## [Work to be completed]
Copy the stretch from "Click the 最高價 value 1062.94" through the end of the lines, substituting "amount" for "value" and keeping everything else the same. Omit the pictures.

[Part of a data file]
####

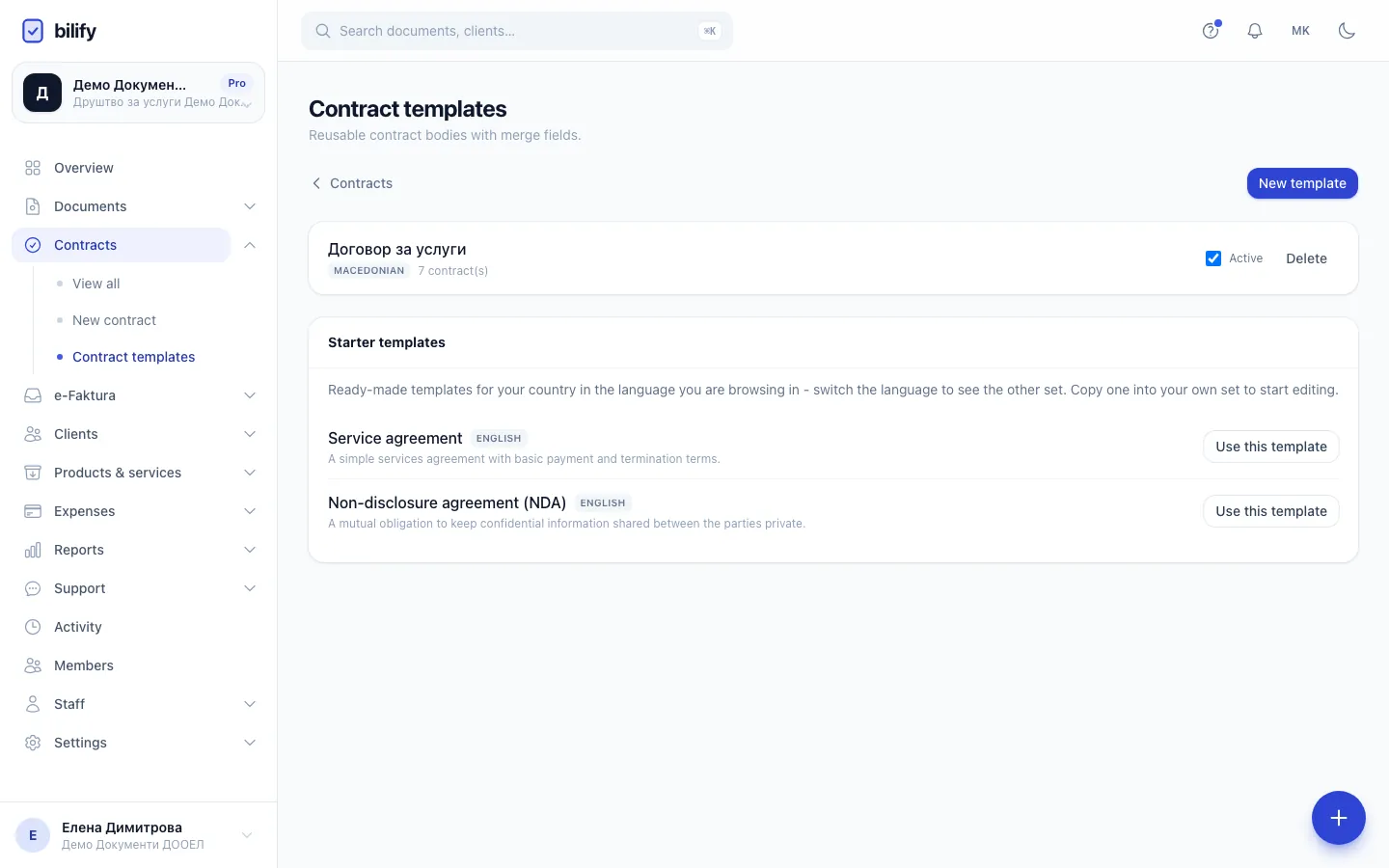Image resolution: width=1389 pixels, height=868 pixels.
Task: Open the help icon in top bar
Action: [1211, 31]
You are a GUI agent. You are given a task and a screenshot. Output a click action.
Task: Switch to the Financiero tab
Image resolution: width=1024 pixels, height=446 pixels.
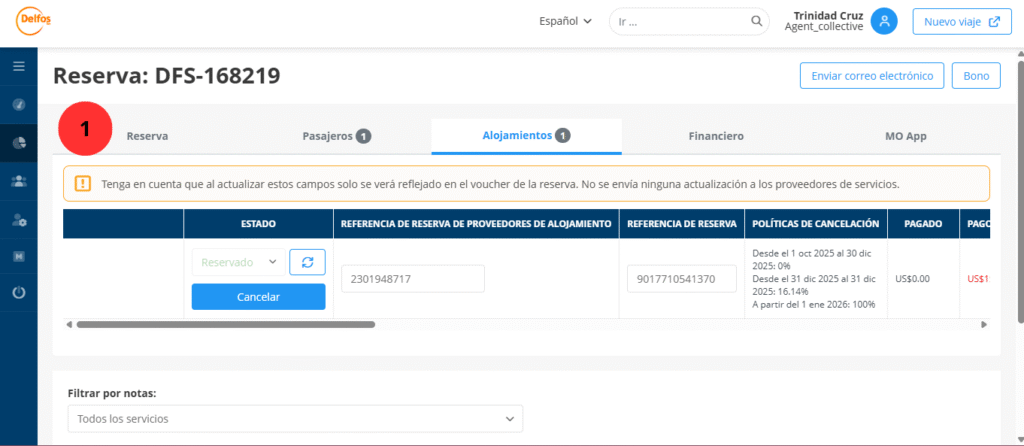pos(715,136)

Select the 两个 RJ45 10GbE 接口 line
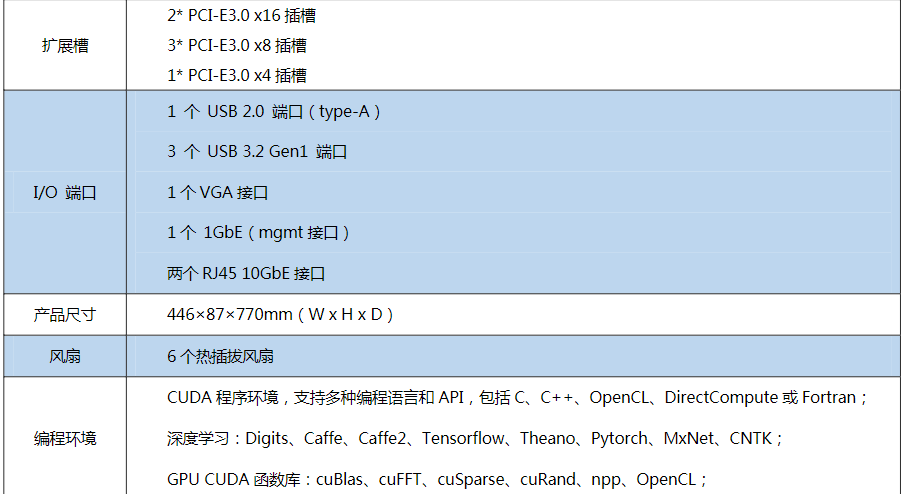[x=246, y=273]
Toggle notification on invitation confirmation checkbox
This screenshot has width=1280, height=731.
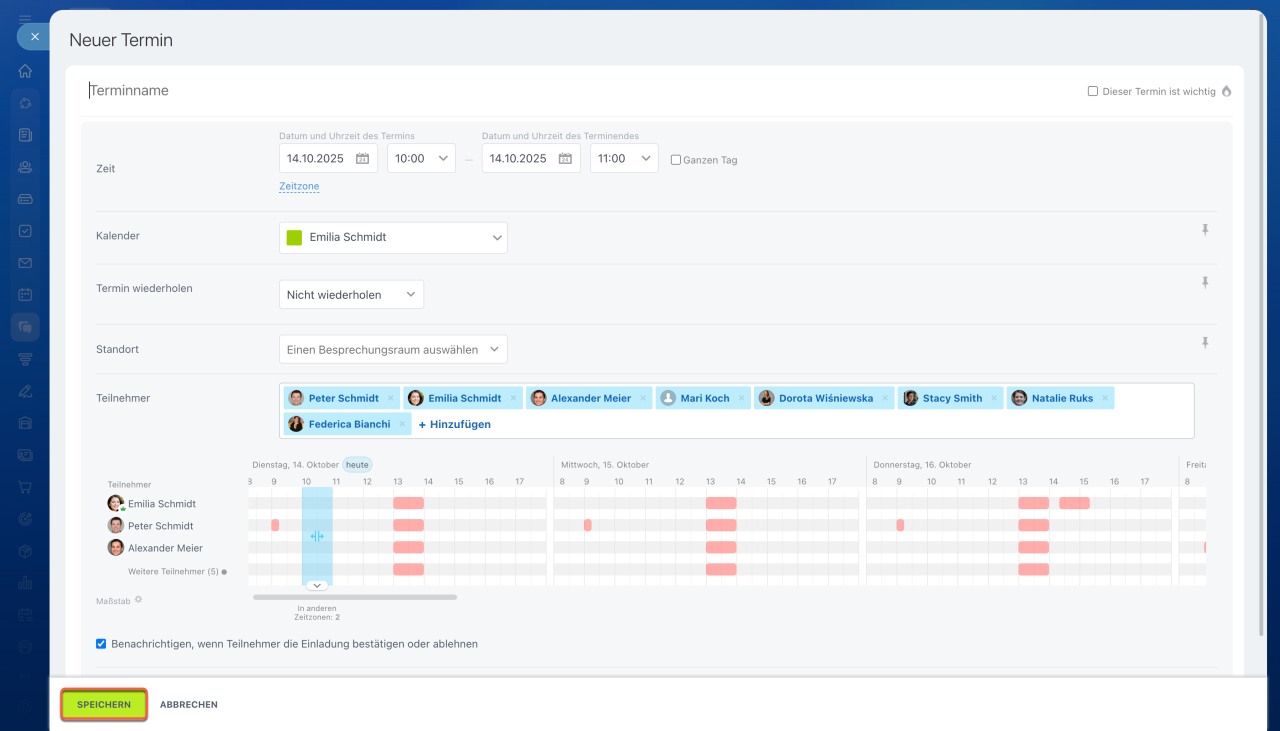[101, 644]
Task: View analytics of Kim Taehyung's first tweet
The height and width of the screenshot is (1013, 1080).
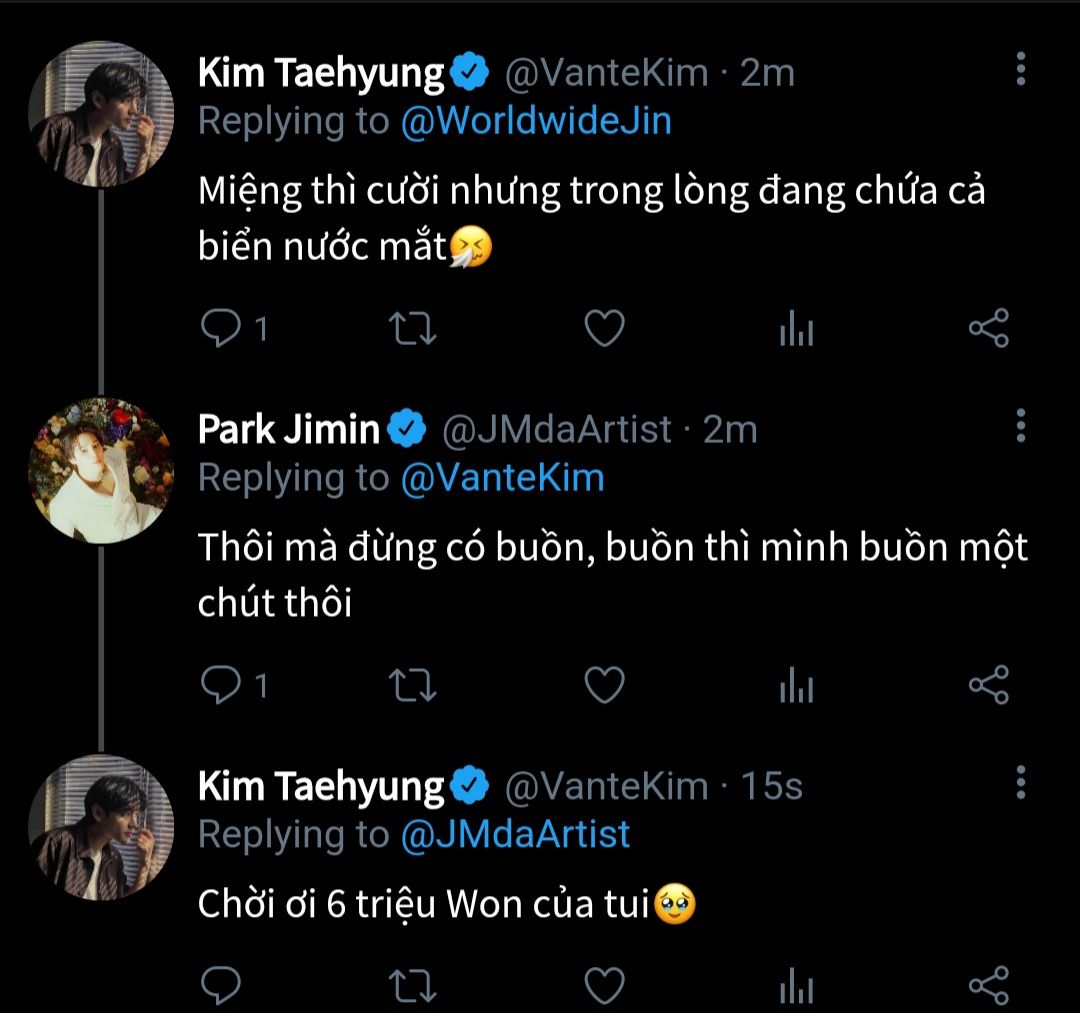Action: [796, 330]
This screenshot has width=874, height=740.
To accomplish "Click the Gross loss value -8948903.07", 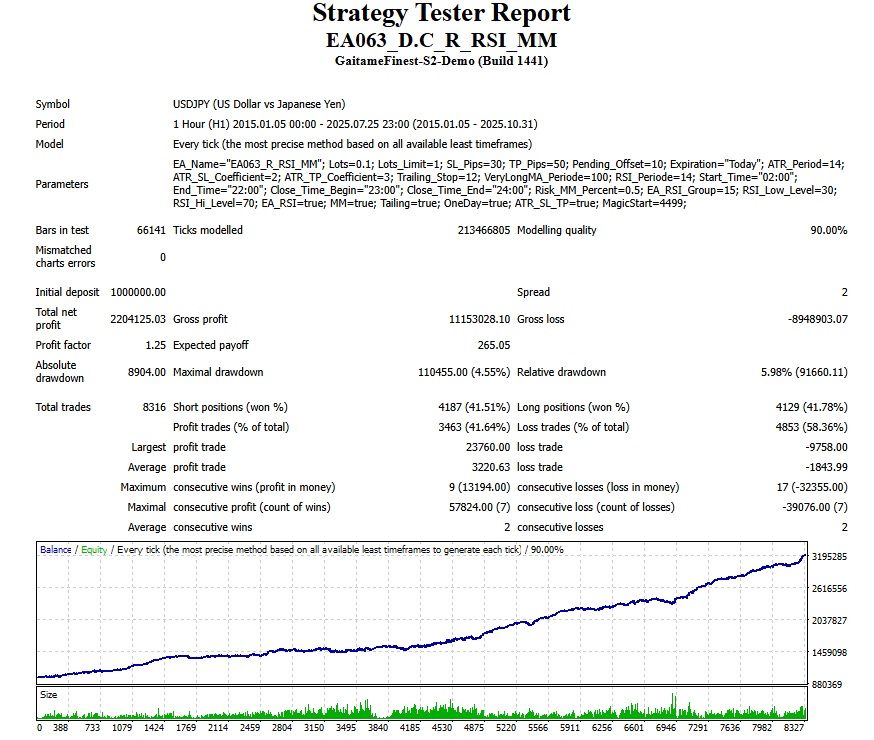I will (x=817, y=319).
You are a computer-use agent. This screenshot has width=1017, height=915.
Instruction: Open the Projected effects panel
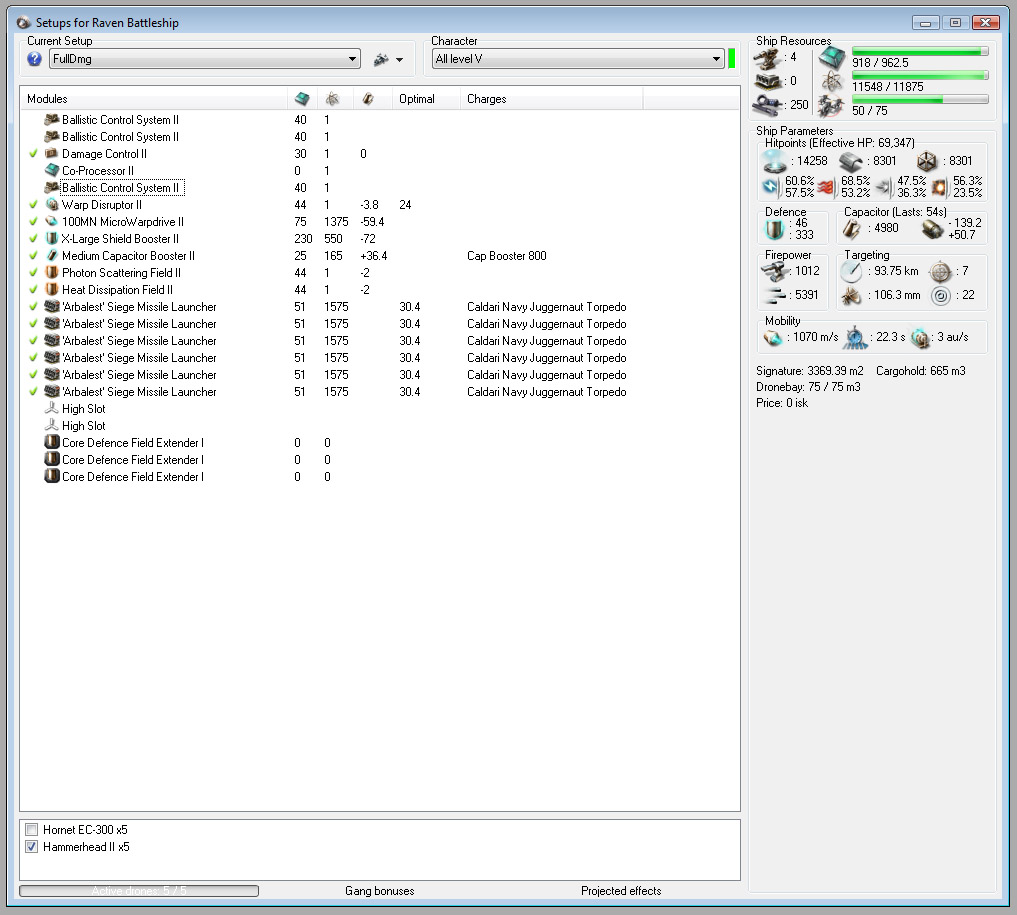tap(620, 891)
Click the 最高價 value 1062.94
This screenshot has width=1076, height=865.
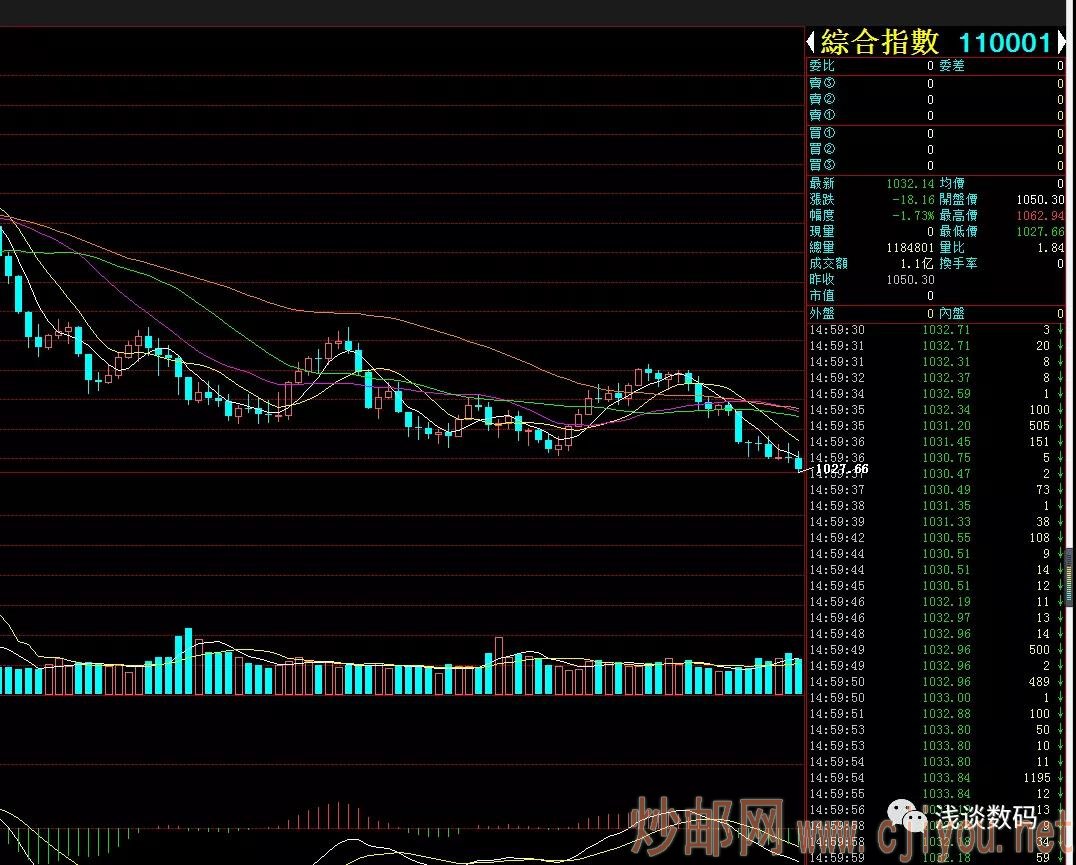[x=1039, y=216]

####

## [Task answer]
Click the 最高價 amount 1062.94
This screenshot has width=1076, height=865.
[x=1039, y=216]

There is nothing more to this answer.